### TASK SET
[A] In the book review below, condense the paragraph that begins "Haydar's parents were brought together" into a shorter version that keeps its main facts.
[B] Rewrite the part of the book review below starting with "I’d forgotten that" and going on through "own mother’s death.", putting "sympathy" in place of "compassion".

### PROVIDED TEXT

---+---

Member Reviews

Amani Haydar suffered the unimaginable when she lost her mother in a brutal act of domestic violence perpetrated by her father. Haydar was five months pregnant at the time, and her own perception of how she wanted to mother (and how she had been mothered) was shaped by the murder. In The Mother Wound, Haydar reflects on her parents’ marriage, her family’s history, and the social and cultural context in which she grew up.

We couldn’t call it ‘the night Mum died’ because she didn’t just drop dead. All of the available words betrayed reality.

What was most striking about this memoir, was Haydar’s clear account of her childhood, when she ‘…hadn’t yet found the language of abuse…’ but understood her parents’ relationship was bound by cultural, religious and personal complexities that she didn’t fully understand –

It is hard to spot a red flag in a man who is simply doing what everyone else is doing.

Haydar’s parents were brought together in an arranged marriage. Her mother was thirteen years her father’s junior, and their arrival in Australia was not all that her mother imagined on leaving Lebanon. Nevertheless, her mother forged a successful career, became involved in her community, and had a large network of friends.

Adding to the complexity of this story, was Haydar’s first experience of traumatic loss – in 2006, her maternal grandmother was brutally killed in the war in Lebanon, and unbelievably, her mother discovered this while watching the evening news in Australia.

The challenge in this memoir is cultural. On one hand, Haydar forces us to look through the cultural lens, to understand the impact of racism on her everyday life, and how that played a part in her mother’s murder. On the other, she asks the reader to ignore the cultural and social context, and see domestic violence for what it is, and her purely as a victim of a horrific crime.

I’d forgotten that my appearance would affect my right to participate in conversations on gender-based violence. How could I have forgotten? People were so accustomed to correlating Muslims with violence that I wasn’t allowed the compassion that might be extended to other victims. I wasn’t even allowed an opinion about my own mother’s death.

Haydar is a lawyer by profession, and her experience of the justice system as a victim adds another perspective to her story. When court proceedings begin, she is quickly reminded that ‘…truths also exist outside courtrooms and judgements’. It prompted me to think back on Kate Rossmanith’s excellent examination of how society views victims and manages remorse in Small Wrongs. Haydar says –

It is very tempting to take the side of the perpetrator. All the perpetrator asks is that the bystander do nothing…. The victim on the contrary, asks the bystander to share the burden of the pain. The victim demands action, engagement and remembering…

And with her father’s family more upset that he was in jail than the fact that her mother was dead, and putting continual pressure on Haydar and her siblings to forgive, she notes –

…in classical Islamic jurisprudence, remorse is seen as a personal and spiritual matter that does not mitigate the punishment or compensation able to be sought by victims of violent crime. It is seen as metaphysical, particularly in homicide, since the primary victim is not present to receive an apology anyway and no one truly has the right to accept one on their behalf.

---+---

### DATASET CONTENT

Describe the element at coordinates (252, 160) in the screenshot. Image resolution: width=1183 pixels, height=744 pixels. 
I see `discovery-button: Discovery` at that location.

---+---

### RESULTS FOR EACH TASK
[A] Haydar's parents had an arranged marriage, and her mother was thirteen years younger than her father. Australia fell short of what her mother had imagined when she left Lebanon. Even so, she built a successful career, took part in her community, and had many friends.

[B]
I’d forgotten that my appearance would affect my right to participate in conversations on gender-based violence. How could I have forgotten? People were so accustomed to correlating Muslims with violence that I wasn’t allowed the sympathy that might be extended to other victims. I wasn’t even allowed an opinion about my own mother’s death.